Express each of the entries below as a JSON list of strings, with one string per line and blank lines omitted.

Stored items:
● ● ● ● ● ● ●

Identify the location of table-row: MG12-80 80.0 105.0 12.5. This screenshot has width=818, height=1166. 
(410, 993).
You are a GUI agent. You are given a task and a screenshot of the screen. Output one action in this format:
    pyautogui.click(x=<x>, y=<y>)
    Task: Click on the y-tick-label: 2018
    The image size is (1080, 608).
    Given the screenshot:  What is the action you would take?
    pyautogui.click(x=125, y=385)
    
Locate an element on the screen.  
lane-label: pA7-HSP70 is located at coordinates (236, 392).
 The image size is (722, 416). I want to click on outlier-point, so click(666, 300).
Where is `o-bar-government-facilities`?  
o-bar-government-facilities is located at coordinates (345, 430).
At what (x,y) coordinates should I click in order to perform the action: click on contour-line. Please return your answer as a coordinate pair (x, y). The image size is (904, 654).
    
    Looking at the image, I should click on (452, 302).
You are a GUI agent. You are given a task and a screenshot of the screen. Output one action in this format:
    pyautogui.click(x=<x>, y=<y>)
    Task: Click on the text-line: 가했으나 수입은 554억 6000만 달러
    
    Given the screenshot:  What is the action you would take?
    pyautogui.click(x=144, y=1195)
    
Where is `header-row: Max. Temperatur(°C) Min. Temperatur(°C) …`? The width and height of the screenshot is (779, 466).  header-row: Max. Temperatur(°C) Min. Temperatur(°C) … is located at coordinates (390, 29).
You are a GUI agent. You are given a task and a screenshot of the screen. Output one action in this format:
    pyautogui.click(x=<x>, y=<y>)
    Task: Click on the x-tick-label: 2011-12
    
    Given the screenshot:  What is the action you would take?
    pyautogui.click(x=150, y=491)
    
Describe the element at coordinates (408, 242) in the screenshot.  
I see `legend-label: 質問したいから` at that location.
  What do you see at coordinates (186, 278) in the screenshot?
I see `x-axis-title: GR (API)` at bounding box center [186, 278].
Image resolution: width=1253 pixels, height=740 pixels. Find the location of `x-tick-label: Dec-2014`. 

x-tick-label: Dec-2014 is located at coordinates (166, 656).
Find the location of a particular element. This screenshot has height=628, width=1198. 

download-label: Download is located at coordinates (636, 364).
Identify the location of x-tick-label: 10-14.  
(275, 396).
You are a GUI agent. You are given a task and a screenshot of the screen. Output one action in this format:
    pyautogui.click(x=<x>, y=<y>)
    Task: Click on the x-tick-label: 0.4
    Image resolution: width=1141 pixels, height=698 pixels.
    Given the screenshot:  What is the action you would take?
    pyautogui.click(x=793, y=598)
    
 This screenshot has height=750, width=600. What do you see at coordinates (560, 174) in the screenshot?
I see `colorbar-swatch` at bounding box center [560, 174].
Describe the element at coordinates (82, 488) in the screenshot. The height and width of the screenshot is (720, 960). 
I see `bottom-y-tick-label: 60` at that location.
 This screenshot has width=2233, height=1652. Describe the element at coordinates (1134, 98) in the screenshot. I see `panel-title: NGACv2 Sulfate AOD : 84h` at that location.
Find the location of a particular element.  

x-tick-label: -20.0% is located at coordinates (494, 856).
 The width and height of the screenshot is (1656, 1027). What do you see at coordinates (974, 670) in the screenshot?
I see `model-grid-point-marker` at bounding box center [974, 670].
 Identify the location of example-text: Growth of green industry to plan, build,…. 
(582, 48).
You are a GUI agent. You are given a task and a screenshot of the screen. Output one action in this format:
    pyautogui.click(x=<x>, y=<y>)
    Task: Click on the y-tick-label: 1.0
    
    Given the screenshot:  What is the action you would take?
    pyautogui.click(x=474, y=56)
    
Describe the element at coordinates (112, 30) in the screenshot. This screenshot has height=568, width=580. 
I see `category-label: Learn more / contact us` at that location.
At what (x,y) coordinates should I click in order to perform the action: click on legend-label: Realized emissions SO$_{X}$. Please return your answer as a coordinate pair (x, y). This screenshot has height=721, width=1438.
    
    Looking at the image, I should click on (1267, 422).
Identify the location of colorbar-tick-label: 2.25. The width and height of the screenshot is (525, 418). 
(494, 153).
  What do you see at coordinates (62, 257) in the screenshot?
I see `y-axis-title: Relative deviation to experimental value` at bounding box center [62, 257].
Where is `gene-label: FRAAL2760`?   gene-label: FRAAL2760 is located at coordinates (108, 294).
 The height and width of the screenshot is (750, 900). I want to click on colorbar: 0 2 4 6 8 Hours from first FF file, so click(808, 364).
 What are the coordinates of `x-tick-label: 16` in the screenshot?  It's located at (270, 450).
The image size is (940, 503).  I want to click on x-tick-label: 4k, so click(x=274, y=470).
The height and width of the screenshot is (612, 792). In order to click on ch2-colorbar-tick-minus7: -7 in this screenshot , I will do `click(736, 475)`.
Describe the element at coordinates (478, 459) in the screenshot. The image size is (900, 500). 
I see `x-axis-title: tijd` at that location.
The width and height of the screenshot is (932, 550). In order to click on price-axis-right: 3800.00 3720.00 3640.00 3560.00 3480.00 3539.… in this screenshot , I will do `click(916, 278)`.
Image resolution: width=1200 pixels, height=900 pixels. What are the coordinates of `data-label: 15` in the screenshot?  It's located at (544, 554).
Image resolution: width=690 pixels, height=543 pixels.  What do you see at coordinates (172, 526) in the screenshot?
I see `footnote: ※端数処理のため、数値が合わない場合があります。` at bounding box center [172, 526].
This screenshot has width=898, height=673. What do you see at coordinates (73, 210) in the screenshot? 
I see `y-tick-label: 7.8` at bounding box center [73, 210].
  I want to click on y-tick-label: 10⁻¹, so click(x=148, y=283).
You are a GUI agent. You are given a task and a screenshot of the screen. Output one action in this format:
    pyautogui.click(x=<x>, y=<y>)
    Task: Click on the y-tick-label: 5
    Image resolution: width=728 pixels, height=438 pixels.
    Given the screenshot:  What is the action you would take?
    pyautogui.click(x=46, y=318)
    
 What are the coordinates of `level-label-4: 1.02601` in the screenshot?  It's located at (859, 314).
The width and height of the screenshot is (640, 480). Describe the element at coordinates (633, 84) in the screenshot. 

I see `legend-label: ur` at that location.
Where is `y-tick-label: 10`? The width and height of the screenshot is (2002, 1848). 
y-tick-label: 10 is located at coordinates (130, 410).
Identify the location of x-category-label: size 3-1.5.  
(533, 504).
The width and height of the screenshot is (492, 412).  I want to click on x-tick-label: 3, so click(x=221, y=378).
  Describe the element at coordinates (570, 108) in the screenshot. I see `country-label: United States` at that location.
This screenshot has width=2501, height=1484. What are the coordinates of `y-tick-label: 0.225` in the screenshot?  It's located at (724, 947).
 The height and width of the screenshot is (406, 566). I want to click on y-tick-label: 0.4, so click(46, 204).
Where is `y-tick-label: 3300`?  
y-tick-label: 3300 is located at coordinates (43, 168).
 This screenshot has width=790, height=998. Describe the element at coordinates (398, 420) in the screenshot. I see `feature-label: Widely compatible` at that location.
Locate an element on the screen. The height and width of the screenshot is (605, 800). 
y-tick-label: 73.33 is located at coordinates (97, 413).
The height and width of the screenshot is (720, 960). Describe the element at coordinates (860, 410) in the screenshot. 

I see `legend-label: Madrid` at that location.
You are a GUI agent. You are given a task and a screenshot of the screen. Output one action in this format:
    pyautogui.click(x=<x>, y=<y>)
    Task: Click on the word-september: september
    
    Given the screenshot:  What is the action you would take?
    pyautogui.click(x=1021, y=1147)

● ● ● ● ● ● ●

▶ Task response:
[
  "Identify the location of table-row: MG12-80 80.0 105.0 12.5. This screenshot has width=818, height=1166. ",
  "(410, 993).",
  "You are a GUI agent. You are given a task and a screenshot of the screen. Output one action in this format:",
  "    pyautogui.click(x=<x>, y=<y>)",
  "    Task: Click on the y-tick-label: 2018",
  "    The image size is (1080, 608).",
  "    Given the screenshot:  What is the action you would take?",
  "    pyautogui.click(x=125, y=385)",
  "Locate an element on the screen.  ",
  "lane-label: pA7-HSP70 is located at coordinates (236, 392).",
  " The image size is (722, 416). I want to click on outlier-point, so click(666, 300).",
  "Where is `o-bar-government-facilities`?  ",
  "o-bar-government-facilities is located at coordinates (345, 430).",
  "At what (x,y) coordinates should I click in order to perform the action: click on contour-line. Please return your answer as a coordinate pair (x, y). The image size is (904, 654).",
  "    Looking at the image, I should click on (452, 302).",
  "You are a GUI agent. You are given a task and a screenshot of the screen. Output one action in this format:",
  "    pyautogui.click(x=<x>, y=<y>)",
  "    Task: Click on the text-line: 가했으나 수입은 554억 6000만 달러",
  "    Given the screenshot:  What is the action you would take?",
  "    pyautogui.click(x=144, y=1195)",
  "Where is `header-row: Max. Temperatur(°C) Min. Temperatur(°C) …`? The width and height of the screenshot is (779, 466).  header-row: Max. Temperatur(°C) Min. Temperatur(°C) … is located at coordinates (390, 29).",
  "You are a GUI agent. You are given a task and a screenshot of the screen. Output one action in this format:",
  "    pyautogui.click(x=<x>, y=<y>)",
  "    Task: Click on the x-tick-label: 2011-12",
  "    Given the screenshot:  What is the action you would take?",
  "    pyautogui.click(x=150, y=491)",
  "Describe the element at coordinates (408, 242) in the screenshot.  ",
  "I see `legend-label: 質問したいから` at that location.",
  "  What do you see at coordinates (186, 278) in the screenshot?",
  "I see `x-axis-title: GR (API)` at bounding box center [186, 278].",
  "Image resolution: width=1253 pixels, height=740 pixels. Find the location of `x-tick-label: Dec-2014`. ",
  "x-tick-label: Dec-2014 is located at coordinates (166, 656).",
  "Find the location of a particular element. This screenshot has height=628, width=1198. ",
  "download-label: Download is located at coordinates (636, 364).",
  "Identify the location of x-tick-label: 10-14.  ",
  "(275, 396).",
  "You are a GUI agent. You are given a task and a screenshot of the screen. Output one action in this format:",
  "    pyautogui.click(x=<x>, y=<y>)",
  "    Task: Click on the x-tick-label: 0.4",
  "    Image resolution: width=1141 pixels, height=698 pixels.",
  "    Given the screenshot:  What is the action you would take?",
  "    pyautogui.click(x=793, y=598)",
  " This screenshot has height=750, width=600. What do you see at coordinates (560, 174) in the screenshot?",
  "I see `colorbar-swatch` at bounding box center [560, 174].",
  "Describe the element at coordinates (82, 488) in the screenshot. The height and width of the screenshot is (720, 960). ",
  "I see `bottom-y-tick-label: 60` at that location.",
  " This screenshot has width=2233, height=1652. Describe the element at coordinates (1134, 98) in the screenshot. I see `panel-title: NGACv2 Sulfate AOD : 84h` at that location.",
  "Find the location of a particular element.  ",
  "x-tick-label: -20.0% is located at coordinates (494, 856).",
  " The width and height of the screenshot is (1656, 1027). What do you see at coordinates (974, 670) in the screenshot?",
  "I see `model-grid-point-marker` at bounding box center [974, 670].",
  " Identify the location of example-text: Growth of green industry to plan, build,…. ",
  "(582, 48).",
  "You are a GUI agent. You are given a task and a screenshot of the screen. Output one action in this format:",
  "    pyautogui.click(x=<x>, y=<y>)",
  "    Task: Click on the y-tick-label: 1.0",
  "    Given the screenshot:  What is the action you would take?",
  "    pyautogui.click(x=474, y=56)",
  "Describe the element at coordinates (112, 30) in the screenshot. This screenshot has height=568, width=580. ",
  "I see `category-label: Learn more / contact us` at that location.",
  "At what (x,y) coordinates should I click in order to perform the action: click on legend-label: Realized emissions SO$_{X}$. Please return your answer as a coordinate pair (x, y). This screenshot has height=721, width=1438.",
  "    Looking at the image, I should click on (1267, 422).",
  "Identify the location of colorbar-tick-label: 2.25. The width and height of the screenshot is (525, 418). ",
  "(494, 153).",
  "  What do you see at coordinates (62, 257) in the screenshot?",
  "I see `y-axis-title: Relative deviation to experimental value` at bounding box center [62, 257].",
  "Where is `gene-label: FRAAL2760`?   gene-label: FRAAL2760 is located at coordinates (108, 294).",
  " The height and width of the screenshot is (750, 900). I want to click on colorbar: 0 2 4 6 8 Hours from first FF file, so click(808, 364).",
  " What are the coordinates of `x-tick-label: 16` in the screenshot?  It's located at (270, 450).",
  "The image size is (940, 503).  I want to click on x-tick-label: 4k, so click(x=274, y=470).",
  "The height and width of the screenshot is (612, 792). In order to click on ch2-colorbar-tick-minus7: -7 in this screenshot , I will do `click(736, 475)`.",
  "Describe the element at coordinates (478, 459) in the screenshot. The image size is (900, 500). ",
  "I see `x-axis-title: tijd` at that location.",
  "The width and height of the screenshot is (932, 550). In order to click on price-axis-right: 3800.00 3720.00 3640.00 3560.00 3480.00 3539.… in this screenshot , I will do `click(916, 278)`.",
  "Image resolution: width=1200 pixels, height=900 pixels. What are the coordinates of `data-label: 15` in the screenshot?  It's located at (544, 554).",
  "Image resolution: width=690 pixels, height=543 pixels.  What do you see at coordinates (172, 526) in the screenshot?",
  "I see `footnote: ※端数処理のため、数値が合わない場合があります。` at bounding box center [172, 526].",
  "This screenshot has width=898, height=673. What do you see at coordinates (73, 210) in the screenshot? ",
  "I see `y-tick-label: 7.8` at bounding box center [73, 210].",
  "  I want to click on y-tick-label: 10⁻¹, so click(x=148, y=283).",
  "You are a GUI agent. You are given a task and a screenshot of the screen. Output one action in this format:",
  "    pyautogui.click(x=<x>, y=<y>)",
  "    Task: Click on the y-tick-label: 5",
  "    Image resolution: width=728 pixels, height=438 pixels.",
  "    Given the screenshot:  What is the action you would take?",
  "    pyautogui.click(x=46, y=318)",
  " What are the coordinates of `level-label-4: 1.02601` in the screenshot?  It's located at (859, 314).",
  "The width and height of the screenshot is (640, 480). Describe the element at coordinates (633, 84) in the screenshot. ",
  "I see `legend-label: ur` at that location.",
  "Where is `y-tick-label: 10`? The width and height of the screenshot is (2002, 1848). ",
  "y-tick-label: 10 is located at coordinates (130, 410).",
  "Identify the location of x-category-label: size 3-1.5.  ",
  "(533, 504).",
  "The width and height of the screenshot is (492, 412).  I want to click on x-tick-label: 3, so click(x=221, y=378).",
  "  Describe the element at coordinates (570, 108) in the screenshot. I see `country-label: United States` at that location.",
  "This screenshot has width=2501, height=1484. What are the coordinates of `y-tick-label: 0.225` in the screenshot?  It's located at (724, 947).",
  " The height and width of the screenshot is (406, 566). I want to click on y-tick-label: 0.4, so click(46, 204).",
  "Where is `y-tick-label: 3300`?  ",
  "y-tick-label: 3300 is located at coordinates (43, 168).",
  " This screenshot has width=790, height=998. Describe the element at coordinates (398, 420) in the screenshot. I see `feature-label: Widely compatible` at that location.",
  "Locate an element on the screen. The height and width of the screenshot is (605, 800). ",
  "y-tick-label: 73.33 is located at coordinates (97, 413).",
  "The height and width of the screenshot is (720, 960). Describe the element at coordinates (860, 410) in the screenshot. ",
  "I see `legend-label: Madrid` at that location.",
  "You are a GUI agent. You are given a task and a screenshot of the screen. Output one action in this format:",
  "    pyautogui.click(x=<x>, y=<y>)",
  "    Task: Click on the word-september: september",
  "    Given the screenshot:  What is the action you would take?",
  "    pyautogui.click(x=1021, y=1147)"
]